Quoted text>
════════════════════
UNITED STATES DISTRICT COURT FOR THE NORTHERN DISTRICT OF TEXAS DALLAS DIVISION
Apr 23, 2021
Civil Action No. 3:20-CV-2826-L-BH (N.D. Tex. Apr. 23, 2021)

Opinion

Civil Action No. 3:20-CV-2826-L-BH

04-23-2021

KAREN JIMERSON; JJ; JJ; XP; and JP, Plaintiffs, v. MIKE LEWIS and JOHN DOES 1-20, Defendants.


Referred to U.S. Magistrate Judge

MEMORANDUM OPINION AND ORDER

By orders of reference, filed December 23, 2020 (doc. 32), January 14, 2021 (doc. 84), January 19, 2021 (doc. 90), and April 20, 2021 (doc. 159), before the Court are the following motions:

1. Defendant Mike Lewis' Motion to Compel Rule 7(a) Reply and to Stay Discovery, filed December 23, 2020 (doc. 30);

2. Defendant Derek Behringer's Motion to Compel Rule 7(a) Reply and to Stay Discovery, filed January 12, 2021 (doc. 64);

3. Defendant Brent Dunn's Motion to Compel Rule 7(a) Reply and to Stay Discovery, filed January 12, 2021 (doc. 65);

4. Defendant Brian Fuller's Motion to Compel Rule 7(a) Reply and to Stay Discovery, filed January 12, 2021 (doc. 66);

5. Defendant O.T. Glidewell's Motion to Compel Rule 7(a) Reply and to Stay Discovery, filed January 12, 2021 (doc. 67);

6. Defendant Andrew Gonzales' Motion to Compel Rule 7(a) Reply and to Stay Discovery, filed January 12, 2021 (doc. 68);

7. Defendant Dustin Koch's Motion to Compel Rule 7(a) Reply and to Stay Discovery, filed January 12, 2021 (doc. 69);

8. Defendant James Lewis' Motion to Compel Rule 7(a) Reply and to Stay Discovery, filed January 12, 2021 (doc. 70);
9. Defendant Stephen Sanders' Motion to Compel Rule 7(a) Reply and to Stay Discovery, filed January 12, 2021 (doc. 71);

10. Defendant James Taylor's Motion to Compel Rule 7(a) Reply and to Stay Discovery, filed January 12, 2021 (doc. 72);

11. Defendant Derrick Young's Motion to Compel Rule 7(a) Reply and to Stay Discovery, filed January 12, 2021 (doc. 73);

12. Defendant Mike Lewis' Opposed Motion for Protective Order, filed January 15, 2021 (doc. 87); and

13. Defendants Derek Behringer, Brent Dunn, Brian Fuller, O.T. Glidewell, Andrew Gonzales, Dustin Koch, James Lewis, Stephen Sanders, James Taylor, and Derrick Young's Opposed Motion for Protective Order, filed February 17, 2021 (doc. 143).
════════════════════
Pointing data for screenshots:
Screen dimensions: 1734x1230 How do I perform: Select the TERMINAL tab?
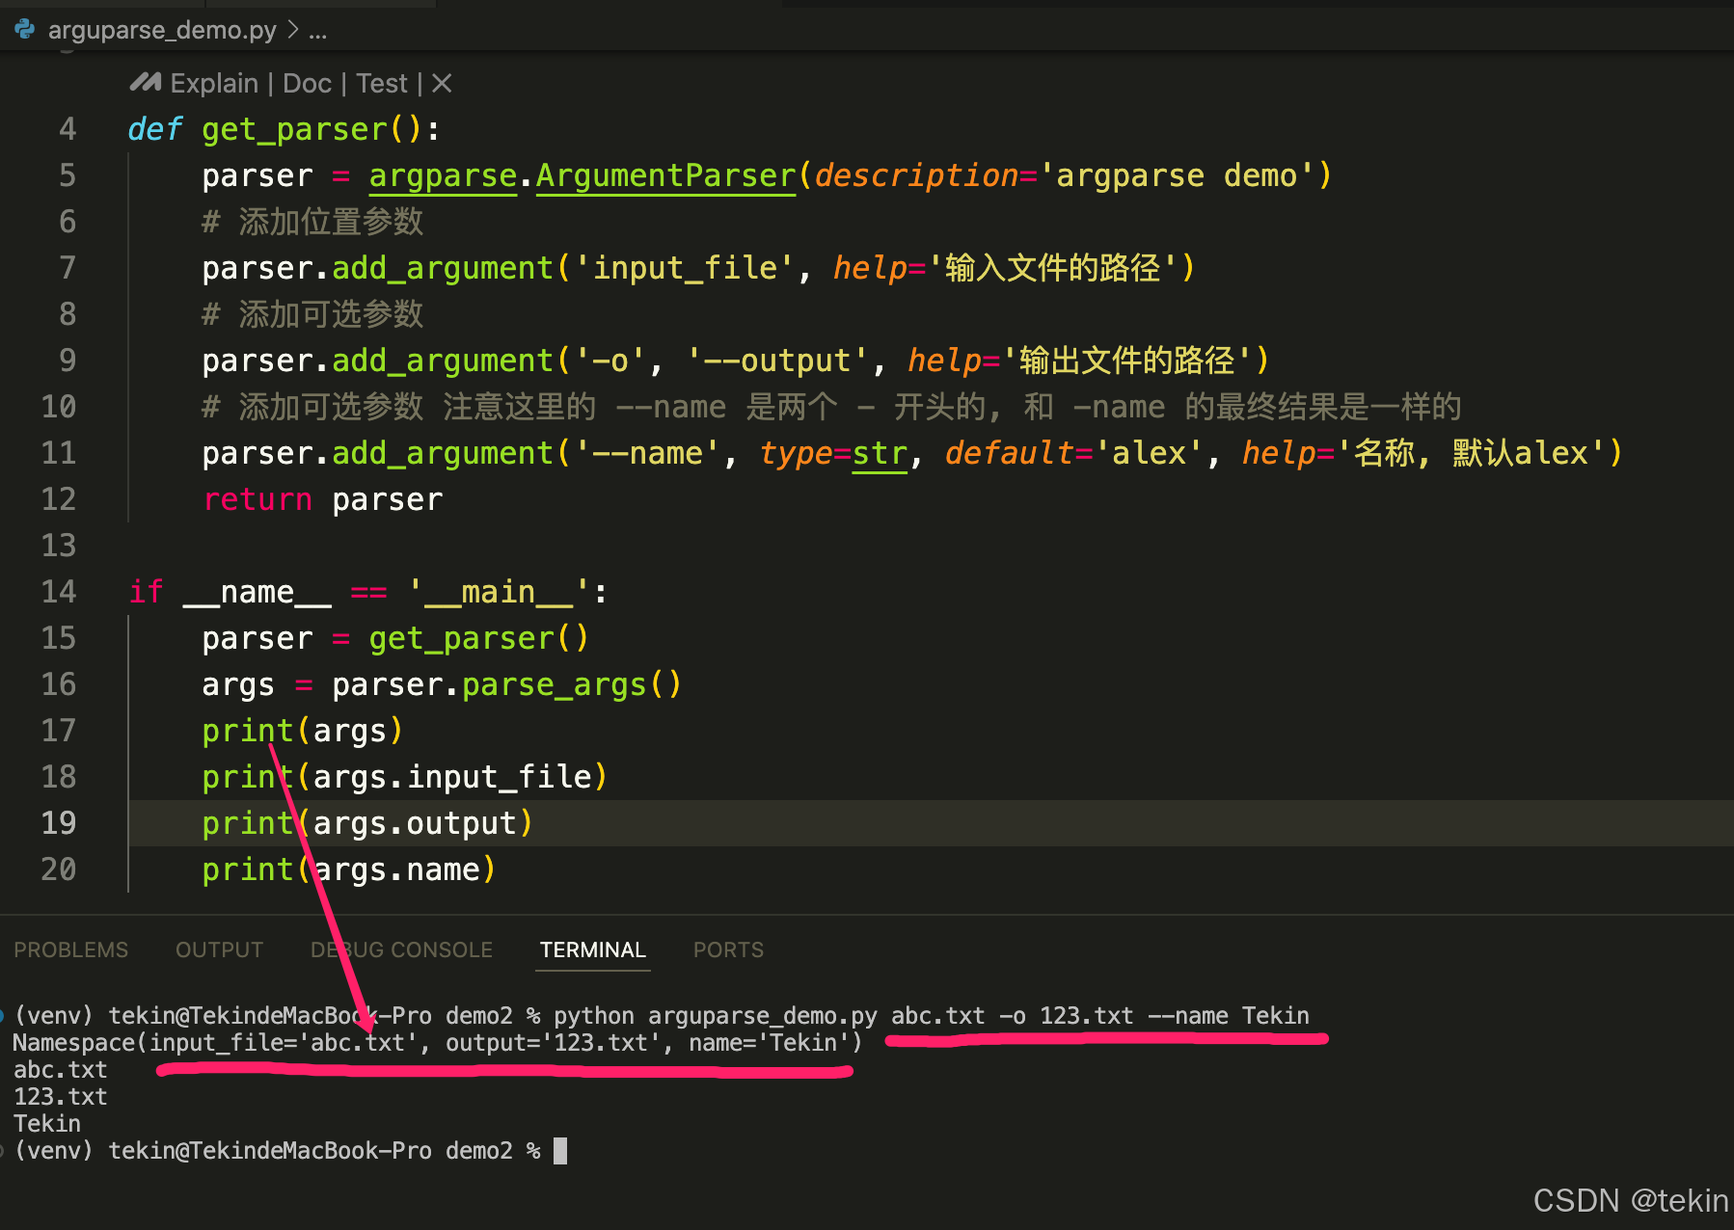[592, 949]
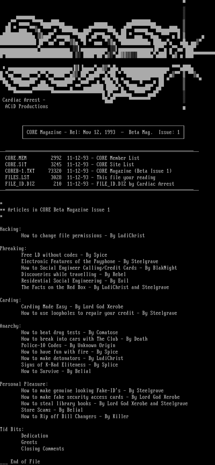Click the FILE_ID.DIZ file entry

pyautogui.click(x=90, y=184)
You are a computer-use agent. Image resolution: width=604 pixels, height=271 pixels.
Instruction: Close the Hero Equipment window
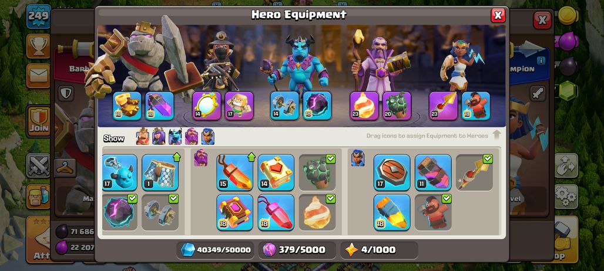pyautogui.click(x=498, y=15)
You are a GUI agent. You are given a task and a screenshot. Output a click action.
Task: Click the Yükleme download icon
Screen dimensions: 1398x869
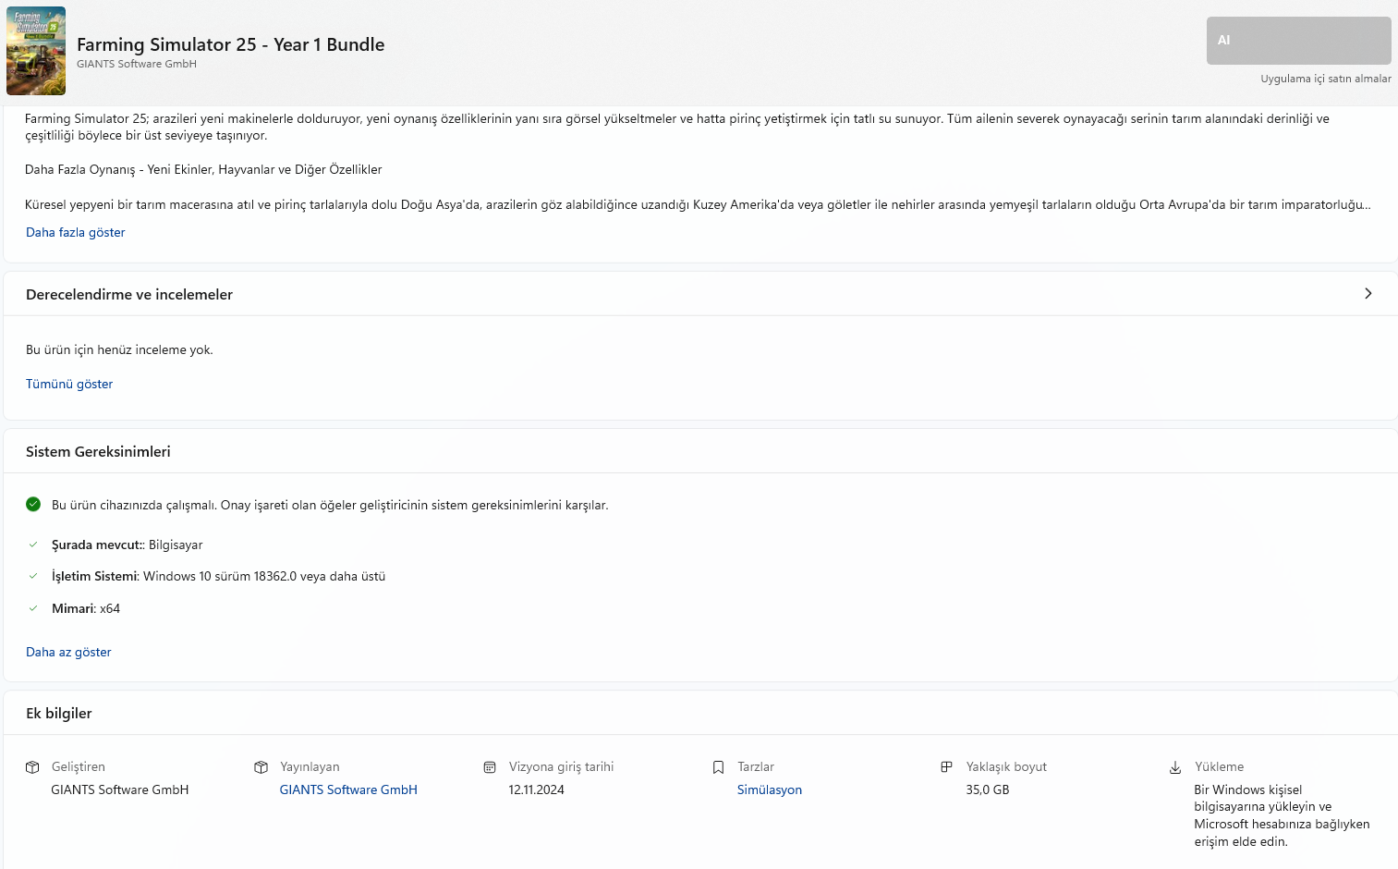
════════════════════
Exercise set>
1. Convert the listing, starting with its first line and going on through the line with "pyautogui.click(x=90, y=184)", into a JSON list of strings, one string per line with blank lines left out. Omit the pictures from the answer.
2. Carry on the court opinion from the point where it stops.
The court opinion and the listing are separate, unrelated material.

Responses in order>
1.
[
  "Screen dimensions: 1734x1230 How do I perform: Select the TERMINAL tab?",
  "[592, 949]",
  "Click the FILE_ID.DIZ file entry",
  "pyautogui.click(x=90, y=184)"
]

2.
Based on the relevant filings and applicable law, the defendants' motions to compel Rule 7(a) reply and to stay discovery are GRANTED, and their motions for protective order are DENIED as moot.

I. BACKGROUND

Karen Jimerson, individually and as next friend of her three minor children (Jasamea Jimerson, Jyden Jimerson, and Xavien Parks), and James Parks (collectively Plaintiffs) sue Lieutenant Mike Lewis (Lieutenant), Brent Dunn, Dustin Koch, Andrew Gonzales, Brian Fuller, Stephen Sanders, James Lewis, O.T. Glidewell, James Taylor, Derek Behringer, Derrick Young (collectively Defendants), Zach Beauchamp, and nine John Doe defendants in their individual capacities under 42 U.S.C. § 1983, alleging violation of their First, Fourth, and Fourteenth Amendment rights, as well as state law claims for assault, negligence per se, gross negligence, criminal trespass, criminal assault, aggravated assault, and official oppression. (See doc. 16 at 1-2, 41-42.)

Zach Beauchamp was voluntarily dismissed with prejudice by joint agreed stipulation on March 11, 2021. (doc. 153.)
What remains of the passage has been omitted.